I'm a little confused about how to interpret coefficient in multiple regression with two categorical variables. Use mtcars dataset as an example. According to some online sources and books, the coefficient of one categorical variable is the different of mean between the level and reference level, given the other variable is at reference level. In this example, according to the aggregated result, the coefficient of factor(vs)1 should be 81-91=-10, but it's not.

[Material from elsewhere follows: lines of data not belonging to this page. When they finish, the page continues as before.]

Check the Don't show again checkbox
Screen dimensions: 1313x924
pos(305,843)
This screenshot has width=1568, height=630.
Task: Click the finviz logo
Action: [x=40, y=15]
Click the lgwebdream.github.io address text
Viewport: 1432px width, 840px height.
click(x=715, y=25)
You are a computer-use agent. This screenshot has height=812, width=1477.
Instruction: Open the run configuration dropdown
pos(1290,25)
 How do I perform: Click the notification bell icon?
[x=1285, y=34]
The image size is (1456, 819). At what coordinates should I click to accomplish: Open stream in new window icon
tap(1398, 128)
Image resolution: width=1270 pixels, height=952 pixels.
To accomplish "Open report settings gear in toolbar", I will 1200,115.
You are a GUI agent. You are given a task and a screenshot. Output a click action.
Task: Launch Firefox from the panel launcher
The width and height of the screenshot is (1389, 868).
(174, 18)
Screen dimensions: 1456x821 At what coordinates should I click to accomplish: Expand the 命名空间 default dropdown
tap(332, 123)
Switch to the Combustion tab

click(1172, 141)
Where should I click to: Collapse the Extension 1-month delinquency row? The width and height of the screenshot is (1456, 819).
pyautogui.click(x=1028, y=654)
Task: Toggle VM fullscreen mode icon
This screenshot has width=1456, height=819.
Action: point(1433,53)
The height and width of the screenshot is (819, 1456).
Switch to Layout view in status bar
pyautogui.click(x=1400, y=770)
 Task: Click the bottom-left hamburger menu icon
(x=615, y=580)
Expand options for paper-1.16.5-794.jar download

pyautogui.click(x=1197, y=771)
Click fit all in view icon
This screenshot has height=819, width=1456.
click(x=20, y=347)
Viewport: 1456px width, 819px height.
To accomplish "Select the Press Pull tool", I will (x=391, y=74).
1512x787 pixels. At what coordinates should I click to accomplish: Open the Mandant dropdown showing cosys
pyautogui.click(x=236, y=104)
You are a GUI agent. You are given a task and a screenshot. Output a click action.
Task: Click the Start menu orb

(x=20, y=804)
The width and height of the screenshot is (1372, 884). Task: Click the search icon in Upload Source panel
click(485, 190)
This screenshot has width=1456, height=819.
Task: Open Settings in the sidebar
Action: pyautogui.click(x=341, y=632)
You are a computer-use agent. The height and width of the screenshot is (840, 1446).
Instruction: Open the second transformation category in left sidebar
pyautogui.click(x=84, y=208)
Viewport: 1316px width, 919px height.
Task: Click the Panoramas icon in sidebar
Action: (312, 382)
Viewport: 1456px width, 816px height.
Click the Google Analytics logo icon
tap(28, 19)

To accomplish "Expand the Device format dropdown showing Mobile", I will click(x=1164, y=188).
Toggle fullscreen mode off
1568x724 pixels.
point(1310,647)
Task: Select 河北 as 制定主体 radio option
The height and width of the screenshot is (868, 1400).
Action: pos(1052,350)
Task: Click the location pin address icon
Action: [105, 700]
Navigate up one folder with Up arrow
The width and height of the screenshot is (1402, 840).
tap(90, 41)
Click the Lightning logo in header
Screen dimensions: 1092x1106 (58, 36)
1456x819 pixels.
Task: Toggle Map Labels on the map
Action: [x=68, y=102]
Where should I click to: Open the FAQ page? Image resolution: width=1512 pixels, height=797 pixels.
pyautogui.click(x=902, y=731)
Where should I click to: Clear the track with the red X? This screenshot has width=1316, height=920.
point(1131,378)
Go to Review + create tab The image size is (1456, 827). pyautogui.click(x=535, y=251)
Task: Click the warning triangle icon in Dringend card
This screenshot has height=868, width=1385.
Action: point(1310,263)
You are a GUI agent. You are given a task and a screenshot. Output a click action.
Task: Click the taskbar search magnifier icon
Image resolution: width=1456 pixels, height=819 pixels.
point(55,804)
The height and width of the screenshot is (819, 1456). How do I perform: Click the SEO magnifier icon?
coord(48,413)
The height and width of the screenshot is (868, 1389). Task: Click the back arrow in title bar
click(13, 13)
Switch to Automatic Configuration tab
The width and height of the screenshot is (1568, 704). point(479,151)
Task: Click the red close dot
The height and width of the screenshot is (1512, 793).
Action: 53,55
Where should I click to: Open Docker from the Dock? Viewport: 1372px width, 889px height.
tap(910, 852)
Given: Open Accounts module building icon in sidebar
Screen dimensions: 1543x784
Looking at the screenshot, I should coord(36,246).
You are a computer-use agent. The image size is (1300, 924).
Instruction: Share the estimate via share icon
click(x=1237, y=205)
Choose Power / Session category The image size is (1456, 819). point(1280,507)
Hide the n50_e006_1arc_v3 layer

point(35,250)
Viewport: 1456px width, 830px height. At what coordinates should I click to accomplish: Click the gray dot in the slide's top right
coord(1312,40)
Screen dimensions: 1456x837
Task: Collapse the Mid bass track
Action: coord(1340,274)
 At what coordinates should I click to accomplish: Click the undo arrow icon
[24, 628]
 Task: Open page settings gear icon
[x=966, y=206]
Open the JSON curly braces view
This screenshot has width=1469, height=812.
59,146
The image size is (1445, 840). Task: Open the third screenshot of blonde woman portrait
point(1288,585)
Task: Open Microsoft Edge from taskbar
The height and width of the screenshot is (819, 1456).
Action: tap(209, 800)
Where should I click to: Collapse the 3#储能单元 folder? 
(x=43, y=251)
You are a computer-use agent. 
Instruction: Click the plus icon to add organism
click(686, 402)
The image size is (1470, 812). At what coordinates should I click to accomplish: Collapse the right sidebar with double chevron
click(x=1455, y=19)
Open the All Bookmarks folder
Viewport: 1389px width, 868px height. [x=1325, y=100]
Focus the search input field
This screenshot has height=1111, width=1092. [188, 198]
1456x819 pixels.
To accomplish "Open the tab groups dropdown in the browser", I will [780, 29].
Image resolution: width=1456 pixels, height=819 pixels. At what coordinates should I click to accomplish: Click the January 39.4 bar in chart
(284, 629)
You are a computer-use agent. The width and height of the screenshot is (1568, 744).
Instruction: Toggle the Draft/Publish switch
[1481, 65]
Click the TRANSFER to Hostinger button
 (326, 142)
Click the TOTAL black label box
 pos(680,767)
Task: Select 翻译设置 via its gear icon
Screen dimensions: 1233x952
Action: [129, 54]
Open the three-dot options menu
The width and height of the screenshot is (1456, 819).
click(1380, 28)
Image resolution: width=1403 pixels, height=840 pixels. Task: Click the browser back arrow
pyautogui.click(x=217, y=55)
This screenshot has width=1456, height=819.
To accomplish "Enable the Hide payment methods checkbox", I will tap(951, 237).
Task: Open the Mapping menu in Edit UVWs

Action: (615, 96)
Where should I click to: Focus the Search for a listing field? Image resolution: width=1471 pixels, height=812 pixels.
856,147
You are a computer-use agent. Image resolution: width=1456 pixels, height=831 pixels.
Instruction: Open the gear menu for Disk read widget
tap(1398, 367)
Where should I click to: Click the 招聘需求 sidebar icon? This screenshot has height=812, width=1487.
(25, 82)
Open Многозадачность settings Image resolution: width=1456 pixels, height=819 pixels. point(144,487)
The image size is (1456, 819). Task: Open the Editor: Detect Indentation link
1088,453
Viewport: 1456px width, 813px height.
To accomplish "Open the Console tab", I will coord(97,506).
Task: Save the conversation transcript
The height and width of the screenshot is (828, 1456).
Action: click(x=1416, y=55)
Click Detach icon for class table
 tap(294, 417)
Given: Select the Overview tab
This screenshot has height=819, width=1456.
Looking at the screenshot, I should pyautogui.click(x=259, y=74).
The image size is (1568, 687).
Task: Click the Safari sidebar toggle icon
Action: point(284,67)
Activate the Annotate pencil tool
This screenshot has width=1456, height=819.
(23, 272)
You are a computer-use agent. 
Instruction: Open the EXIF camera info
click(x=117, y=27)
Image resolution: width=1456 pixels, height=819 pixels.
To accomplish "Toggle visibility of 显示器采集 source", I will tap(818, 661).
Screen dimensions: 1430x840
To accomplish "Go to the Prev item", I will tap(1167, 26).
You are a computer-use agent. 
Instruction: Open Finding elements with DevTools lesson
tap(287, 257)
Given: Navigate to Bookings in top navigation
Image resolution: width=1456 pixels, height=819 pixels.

It's -13.92. Those claims seems to be wrong.
Can someone clarify one on this? How to interpret the coefficients in terms of 'mean difference'?
fit <- lm(data=df, hp~factor(vs)+factor(cyl))
Call:
lm(formula = hp ~ factor(vs) + factor(cyl), data = df)
Coefficients:
(Intercept) factor(vs)1 factor(cyl)6 factor(cyl)8
95.29 -13.92 34.95 113.93
# then mean of hp at different levels of vs ans cyl.
aggregate(hp~vs+cyl, df, mean)
0 4 91.0000
1 4 81.8000
0 6 131.6667
1 6 115.2500
0 8 209.2143
My second question is: what if the treat those categorical variable as ordered factors? There will be linear or quadratic term for those factors. But how should I interpret the coefficients?
lm(data=df, hp~factor(vs, ordered=TRUE)+factor(cyl, ordered=TRUE))
Call:
lm(formula = hp ~ factor(vs, ordered = TRUE) + factor(cyl, ordered = TRUE),
data = df)
Coefficients:
(Intercept) factor(vs, ordered = TRUE).L
137.96 -9.84
factor(cyl, ordered = TRUE).L factor(cyl, ordered = TRUE).Q
80.56 17.97
Thank you very much in advance.